[Stored data entries]
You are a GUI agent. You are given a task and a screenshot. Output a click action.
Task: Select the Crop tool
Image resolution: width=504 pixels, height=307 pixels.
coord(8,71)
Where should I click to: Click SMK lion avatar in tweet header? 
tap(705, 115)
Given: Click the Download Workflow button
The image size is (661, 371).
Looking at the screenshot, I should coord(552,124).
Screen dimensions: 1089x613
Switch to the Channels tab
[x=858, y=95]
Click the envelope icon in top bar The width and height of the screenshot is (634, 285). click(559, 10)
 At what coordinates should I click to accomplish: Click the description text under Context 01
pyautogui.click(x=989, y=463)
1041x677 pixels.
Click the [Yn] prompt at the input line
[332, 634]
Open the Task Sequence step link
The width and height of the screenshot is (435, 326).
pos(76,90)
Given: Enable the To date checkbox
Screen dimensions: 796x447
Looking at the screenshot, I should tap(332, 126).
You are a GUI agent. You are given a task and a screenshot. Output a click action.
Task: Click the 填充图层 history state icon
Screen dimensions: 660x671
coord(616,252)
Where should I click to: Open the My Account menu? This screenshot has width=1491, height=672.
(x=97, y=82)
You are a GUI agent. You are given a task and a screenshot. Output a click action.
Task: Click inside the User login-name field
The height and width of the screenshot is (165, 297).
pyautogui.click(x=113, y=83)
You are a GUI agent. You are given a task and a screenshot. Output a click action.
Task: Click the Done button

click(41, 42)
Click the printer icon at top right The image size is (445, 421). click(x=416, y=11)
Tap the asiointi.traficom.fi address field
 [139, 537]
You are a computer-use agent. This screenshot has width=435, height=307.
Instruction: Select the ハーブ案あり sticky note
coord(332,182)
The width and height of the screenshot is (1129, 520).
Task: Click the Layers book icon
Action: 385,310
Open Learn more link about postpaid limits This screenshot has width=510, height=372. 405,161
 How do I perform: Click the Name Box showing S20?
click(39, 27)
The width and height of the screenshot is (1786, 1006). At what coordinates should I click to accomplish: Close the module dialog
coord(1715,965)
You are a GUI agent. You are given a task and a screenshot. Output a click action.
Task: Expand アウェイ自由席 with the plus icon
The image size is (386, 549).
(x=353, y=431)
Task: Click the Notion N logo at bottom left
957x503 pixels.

Your objective
The reply should consist of the records, reproduced exactly.

Solution for this exercise
You are a GUI agent. You are given a task and a screenshot. Output a click action.
Task: Select the Crop tool
Image resolution: width=504 pixels, height=307 pixels.
coord(8,71)
Where should I click to: Click SMK lion avatar in tweet header? 
tap(705, 115)
Given: Click the Download Workflow button
The image size is (661, 371).
Looking at the screenshot, I should coord(552,124).
Screen dimensions: 1089x613
Switch to the Channels tab
[x=858, y=95]
Click the envelope icon in top bar The width and height of the screenshot is (634, 285). click(559, 10)
 At what coordinates should I click to accomplish: Click the description text under Context 01
pyautogui.click(x=989, y=463)
1041x677 pixels.
Click the [Yn] prompt at the input line
[332, 634]
Open the Task Sequence step link
The width and height of the screenshot is (435, 326).
pos(76,90)
Given: Enable the To date checkbox
Screen dimensions: 796x447
Looking at the screenshot, I should tap(332, 126).
You are a GUI agent. You are given a task and a screenshot. Output a click action.
Task: Click the 填充图层 history state icon
Screen dimensions: 660x671
coord(616,252)
Where should I click to: Open the My Account menu? This screenshot has width=1491, height=672.
(x=97, y=82)
You are a GUI agent. You are given a task and a screenshot. Output a click action.
Task: Click inside the User login-name field
The height and width of the screenshot is (165, 297).
pyautogui.click(x=113, y=83)
You are a GUI agent. You are given a task and a screenshot. Output a click action.
Task: Click the Done button

click(41, 42)
Click the printer icon at top right The image size is (445, 421). click(x=416, y=11)
Tap the asiointi.traficom.fi address field
 [139, 537]
You are a computer-use agent. This screenshot has width=435, height=307.
Instruction: Select the ハーブ案あり sticky note
coord(332,182)
The width and height of the screenshot is (1129, 520).
Task: Click the Layers book icon
Action: 385,310
Open Learn more link about postpaid limits This screenshot has width=510, height=372. 405,161
 How do I perform: Click the Name Box showing S20?
click(39, 27)
The width and height of the screenshot is (1786, 1006). At what coordinates should I click to accomplish: Close the module dialog
coord(1715,965)
You are a GUI agent. You are given a task and a screenshot. Output a click action.
Task: Expand アウェイ自由席 with the plus icon
The image size is (386, 549).
(x=353, y=431)
Task: Click the Notion N logo at bottom left
957x503 pixels.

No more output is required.